FULL TEXT (CZECH) | BISON EDITION | FIND A COPY

5. Edgar Rice Burroughs, The Moon Maid (1926). Those of us who grew up reading apocalyptic and post-apocalyptic potboilers like Lucifer's Hammer or Battlefield Earth might find the preceding four titles - as fun to read as they are - a tad slow-moving. Perhaps that's because they weren't written by Americans, or serialized in American pulps? Burroughs's The Moon Maid is a multi-generational, three-books-in-one saga that literally gallops from Julian 5th's crash-landing on the moon, where he makes a daring getaway (with a moon maid in tow) from subhuman Kalkars who dwell in the asteroid's hollow interior; to the same Julian's doomed effort to defeat a Kalkar invasion of Earth; to Julian 9th's failed but inspiring rebellion against the mongrel descendants of the Moon Men, who've presided over the Earthlings' return to a medieval agrarian lifestyle; to the final triumph of Red Hawk (Julian 20th), the leader of a primitive tribe of freedom-fighters who, 400 years after the invasion, finally defeats humankind's overlords - Battlefield Earth-style - in the ruins of Los Angeles. The Julian 9th story, one hears, was originally written after the Bolshevik revolution, and was rejiggered later to fit into the Moon Maid saga: it's a red-blooded example of anticommunist SF that predates Ayn Rand's We the Living and Orwell's Animal Farm by decades. ("We would slay all the Kalkars in the world, and we would sell the land again that men might have pride of ownership and an incentive to labor hard and develop it for their children, for well we knew by long experience that no man will develop land that reverts to the government at death, or that government may take away from him at any moment.") No matter what you may think of its politics, The Moon Maid has been described as "Burroughs' masterpiece of science fiction and a too-often overlooked pioneer work of social extrapolation in science fiction" - which is true.
MOON MAID - FULL TEXT | MOON MEN - FULL TEXT | RED HAWK - FULL TEXT | BISON EDITION | FIND A COPY

6. Philip Gordon Wylie & Edwin Balmer, When Worlds Collide (1933). Wylie and Balmer's masterpiece is, for the most part, a pre-apocalyptic novel.
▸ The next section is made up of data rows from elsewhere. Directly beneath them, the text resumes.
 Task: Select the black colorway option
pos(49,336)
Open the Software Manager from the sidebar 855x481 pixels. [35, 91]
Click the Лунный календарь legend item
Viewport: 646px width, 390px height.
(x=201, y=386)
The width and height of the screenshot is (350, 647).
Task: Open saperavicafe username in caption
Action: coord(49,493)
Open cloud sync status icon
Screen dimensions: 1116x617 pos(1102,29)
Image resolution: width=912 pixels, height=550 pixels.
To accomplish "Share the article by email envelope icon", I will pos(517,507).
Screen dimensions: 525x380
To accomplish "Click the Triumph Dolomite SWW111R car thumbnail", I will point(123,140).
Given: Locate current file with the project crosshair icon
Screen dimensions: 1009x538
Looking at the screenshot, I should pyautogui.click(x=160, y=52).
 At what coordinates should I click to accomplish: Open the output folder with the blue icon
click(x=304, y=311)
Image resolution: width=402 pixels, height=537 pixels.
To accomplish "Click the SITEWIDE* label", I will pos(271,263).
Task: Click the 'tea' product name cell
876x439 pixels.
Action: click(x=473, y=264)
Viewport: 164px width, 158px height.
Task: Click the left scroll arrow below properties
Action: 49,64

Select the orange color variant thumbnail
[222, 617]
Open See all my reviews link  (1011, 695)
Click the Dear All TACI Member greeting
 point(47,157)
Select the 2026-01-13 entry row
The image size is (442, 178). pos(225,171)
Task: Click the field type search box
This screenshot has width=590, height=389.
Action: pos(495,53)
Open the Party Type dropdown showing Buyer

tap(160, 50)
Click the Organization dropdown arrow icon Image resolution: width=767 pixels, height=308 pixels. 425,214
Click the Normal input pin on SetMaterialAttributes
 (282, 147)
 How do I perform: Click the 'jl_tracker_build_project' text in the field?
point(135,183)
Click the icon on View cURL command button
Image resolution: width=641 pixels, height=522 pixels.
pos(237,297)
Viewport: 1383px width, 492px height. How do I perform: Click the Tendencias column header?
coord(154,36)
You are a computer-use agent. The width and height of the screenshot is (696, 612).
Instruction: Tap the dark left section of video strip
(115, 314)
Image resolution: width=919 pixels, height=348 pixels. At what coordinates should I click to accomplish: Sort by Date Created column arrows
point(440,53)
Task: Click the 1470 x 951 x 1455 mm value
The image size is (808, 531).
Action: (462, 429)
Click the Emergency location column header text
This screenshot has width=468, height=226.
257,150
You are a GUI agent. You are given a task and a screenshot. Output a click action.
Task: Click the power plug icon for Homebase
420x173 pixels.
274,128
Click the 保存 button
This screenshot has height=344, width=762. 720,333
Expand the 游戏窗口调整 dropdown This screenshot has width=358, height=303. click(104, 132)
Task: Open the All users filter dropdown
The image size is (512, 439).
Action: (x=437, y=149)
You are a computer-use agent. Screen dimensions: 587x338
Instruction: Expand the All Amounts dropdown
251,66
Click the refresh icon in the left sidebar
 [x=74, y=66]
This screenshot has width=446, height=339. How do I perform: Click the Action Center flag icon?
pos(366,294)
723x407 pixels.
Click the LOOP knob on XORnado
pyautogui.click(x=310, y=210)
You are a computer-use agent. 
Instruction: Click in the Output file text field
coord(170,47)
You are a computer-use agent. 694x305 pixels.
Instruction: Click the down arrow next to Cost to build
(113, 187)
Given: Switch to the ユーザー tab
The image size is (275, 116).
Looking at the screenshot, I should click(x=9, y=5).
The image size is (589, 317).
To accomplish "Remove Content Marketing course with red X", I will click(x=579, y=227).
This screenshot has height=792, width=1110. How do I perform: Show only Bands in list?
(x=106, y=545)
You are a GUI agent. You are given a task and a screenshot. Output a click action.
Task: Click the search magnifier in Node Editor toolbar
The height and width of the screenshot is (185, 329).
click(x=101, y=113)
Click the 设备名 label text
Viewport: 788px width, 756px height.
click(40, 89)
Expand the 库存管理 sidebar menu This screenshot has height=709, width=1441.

The plot details the efforts of The League of the Last Days - an international band of 1,000 brilliant scientists, action heroes, and fertile women (I exaggerate, but not much; the main female character is named Eve!), who've discovered that two rogue planets are entering the sun's orbit, and that while one of these planets (Bronson Alpha) will collide with the Earth, a remnant of humankind might be able to survive on the other (Bronson Beta) - to design, construct, and outfit rocket-arks that will transport a few of their number to safety. We are treated to two terrifying apocalyptic scenes: One, when the rogue planets first pass by the Earth, triggering stupendous cataclysms; and the other, when worlds collide: "The very Earth bulged... It became plastic. It was drawn out egg-shaped. The cracks girdled the globe. A great section of the Earth itself lifted up and peeled away... The two planets struck." But it's the post-apocalyptic scenes that I enjoy most: a deserted, Ballardian Chicago whose skyscrapers are knocked out of plumb; violent, half-naked mobs battling the National Guard in Pittsburgh; an army of hate-filled Midwesterners that nearly succeeds in wrecking the rocket-ship project. Plus, I dig the quasi-Nietzschean philosophizing: "What are morals, fundamentally, Tony?" demands Eve of the novel's protagonist, her fiancé. "Morals are nothing but the code of conduct required of an individual in the best interests of the group of which he's a member. So what's 'moral' here wouldn't be moral at all on Bronson Beta." Eve is explaining, you see, why she won't be faithful to Tony even if they do survive doomsday. Sequel: After Worlds Collide (1934). Fun facts: The book influenced the strip Flash Gordon, while Siegel & Shuster lifted key ideas from both When Worlds Collide and Wylie's earlier SF novel, Gladiator when they created Superman. George Pal's 1951 movie adaptation of Worlds is a sci-fi classic (it inspired the Rocky Horror lyrics "'But When Worlds Collide,'/Said George Pal to his bride,/'I'm gonna give you some terrible thrills'"); one fears that Stephen Sommers's forthcoming adaptation won't be an improvement.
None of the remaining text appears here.